Now let’s parse some strings!

> (struct addition [left right] #:transparent)
> (struct multiplication [left right] #:transparent)
> (define expr (parser (alt number-expr addition-expr multiplication-expr)))
> (define number-expr
    (parser (alt (=> (text "1") 1)
                 (=> (text "0") 0))))
> (define addition-expr
    (parser
      (=> (seq "(" (bind left expr) "+" (bind right expr) ")")
          (addition left right))))
> (define multiplication-expr
    (parser
      (=> (seq "(" (bind left expr) "*" (bind right expr) ")")
          (multiplication left right))))
> (parse expr "((0+1)*(1+0))")

(multiplication (addition 0 1) (addition 1 0))

> (define array-expr
    (parser (=> (seq "[" (repeat (seq (bind n number-expr) ",")) "]")
                n)))
> (parse array-expr "[1,0,1,]")

'(1 0 1)

It is nice that we can define our own parsers and compose them, but there is a limitation with higher order parsers. For example:

> (define (parenthesized p)
    (parser (seq "(" p ")")))
> (parse (parser (=> (parenthesized (parser (bind x "foo")))
                     x))
         "(foo)")

x: undefined;

 cannot reference an identifier before its definition

  in module: top-level

Since parenthesized is just a procedure call, our compiler can’t go inside of it and see if variables are bound, so x winds up unbound.

If instead, parenthesized was some kind of parser macro, then it would work. But we’d need our own custom DSL expander to support parser macros. There is a tool I’m helping develop that will make it easy to do this, but that’s a post for another day.

Either way, what we’ve just made is very powerful.

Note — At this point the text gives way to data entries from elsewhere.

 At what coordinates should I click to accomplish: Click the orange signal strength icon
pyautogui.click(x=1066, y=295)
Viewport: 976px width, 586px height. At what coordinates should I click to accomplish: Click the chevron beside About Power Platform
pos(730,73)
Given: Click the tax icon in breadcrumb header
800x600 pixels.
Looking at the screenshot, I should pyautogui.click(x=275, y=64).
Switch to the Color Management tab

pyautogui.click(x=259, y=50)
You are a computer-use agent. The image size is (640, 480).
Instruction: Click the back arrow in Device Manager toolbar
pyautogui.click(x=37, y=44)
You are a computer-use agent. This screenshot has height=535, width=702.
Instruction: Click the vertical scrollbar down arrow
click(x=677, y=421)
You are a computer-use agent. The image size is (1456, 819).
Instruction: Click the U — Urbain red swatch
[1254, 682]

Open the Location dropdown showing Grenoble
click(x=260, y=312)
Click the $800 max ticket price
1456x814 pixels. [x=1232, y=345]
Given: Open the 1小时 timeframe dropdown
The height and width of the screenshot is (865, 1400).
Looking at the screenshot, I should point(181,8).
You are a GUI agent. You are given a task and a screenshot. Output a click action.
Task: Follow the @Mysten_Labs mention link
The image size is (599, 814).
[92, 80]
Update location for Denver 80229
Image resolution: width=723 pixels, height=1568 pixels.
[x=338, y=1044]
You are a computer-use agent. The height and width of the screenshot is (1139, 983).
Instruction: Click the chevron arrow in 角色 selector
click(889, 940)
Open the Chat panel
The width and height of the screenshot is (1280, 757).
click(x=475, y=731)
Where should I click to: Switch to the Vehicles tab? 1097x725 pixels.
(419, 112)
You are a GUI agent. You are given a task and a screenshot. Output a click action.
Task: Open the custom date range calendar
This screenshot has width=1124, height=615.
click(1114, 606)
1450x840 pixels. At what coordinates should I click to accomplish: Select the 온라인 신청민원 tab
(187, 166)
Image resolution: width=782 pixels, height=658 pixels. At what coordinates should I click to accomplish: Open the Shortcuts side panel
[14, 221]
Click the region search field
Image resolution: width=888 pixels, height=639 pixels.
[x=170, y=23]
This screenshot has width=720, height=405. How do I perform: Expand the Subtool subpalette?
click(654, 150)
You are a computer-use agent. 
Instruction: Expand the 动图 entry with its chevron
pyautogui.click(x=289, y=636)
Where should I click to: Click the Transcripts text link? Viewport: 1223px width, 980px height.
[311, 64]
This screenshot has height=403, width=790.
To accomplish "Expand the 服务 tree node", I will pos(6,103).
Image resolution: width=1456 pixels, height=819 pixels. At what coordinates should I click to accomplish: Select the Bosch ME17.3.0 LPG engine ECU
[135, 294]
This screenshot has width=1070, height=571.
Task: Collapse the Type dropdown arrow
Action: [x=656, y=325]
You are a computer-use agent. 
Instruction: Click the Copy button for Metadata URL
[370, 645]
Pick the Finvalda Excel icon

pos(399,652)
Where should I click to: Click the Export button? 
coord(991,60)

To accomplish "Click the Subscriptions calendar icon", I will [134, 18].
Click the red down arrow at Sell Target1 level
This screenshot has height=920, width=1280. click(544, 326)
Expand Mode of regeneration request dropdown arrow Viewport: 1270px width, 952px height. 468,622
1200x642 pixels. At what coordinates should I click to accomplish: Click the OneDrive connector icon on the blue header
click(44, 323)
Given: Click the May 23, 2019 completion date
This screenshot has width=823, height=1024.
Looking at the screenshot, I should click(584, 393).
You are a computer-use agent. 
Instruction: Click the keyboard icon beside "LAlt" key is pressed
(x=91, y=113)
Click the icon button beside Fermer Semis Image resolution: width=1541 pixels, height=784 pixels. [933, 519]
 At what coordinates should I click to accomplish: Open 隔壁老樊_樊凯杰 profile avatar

We can now write parsers for JSON and even most programming languages! And our parsers are composable, declarative, and have the full power of Racket. We created custom syntax for a parsing DSL that inter-operates with normal Racket code, which is something that isn’t possible in most programming languages. This is a task where language-oriented programming comes in very handy.